OEE % = Availability X Performance X Quality %
Availability Definition for calculating OEE Metric
Availability is defined as the ratio between the available time (uptime) and the scheduled production time. An Availability of 80% implies that the equipment/process was actively producing product for 80% of the scheduled production time and for the remaining for 20% of scheduled production time the equipment/process was not available to produce (i.e. downtime losses).
Availability % = Uptime / Scheduled Production Time %
Performance Definition for calculating OEE Metric
Performance is defined as the ratio between the theoretical production time for the total product produced during available time (uptime) and the available time (uptime).

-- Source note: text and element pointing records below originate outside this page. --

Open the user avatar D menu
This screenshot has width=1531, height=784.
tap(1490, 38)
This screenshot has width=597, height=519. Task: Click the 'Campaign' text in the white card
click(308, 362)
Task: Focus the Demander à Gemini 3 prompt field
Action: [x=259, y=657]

A Performance of 90% implies a Speed Loss of 10% (e.g. due to equipment speed being turned down, gaps in product feeding to equipment/process).
Performance % = Theoretical Production Time for throughput / Available Time %
Quality Definition for calculating OEE Metric
Quality is defined as the ratio between the good units produced and the throughput. A Quality score of 95% implies a Yield Loss of 5% due to scrapping and/or reworking of product (this reworking consumes capacity in the equipment/process).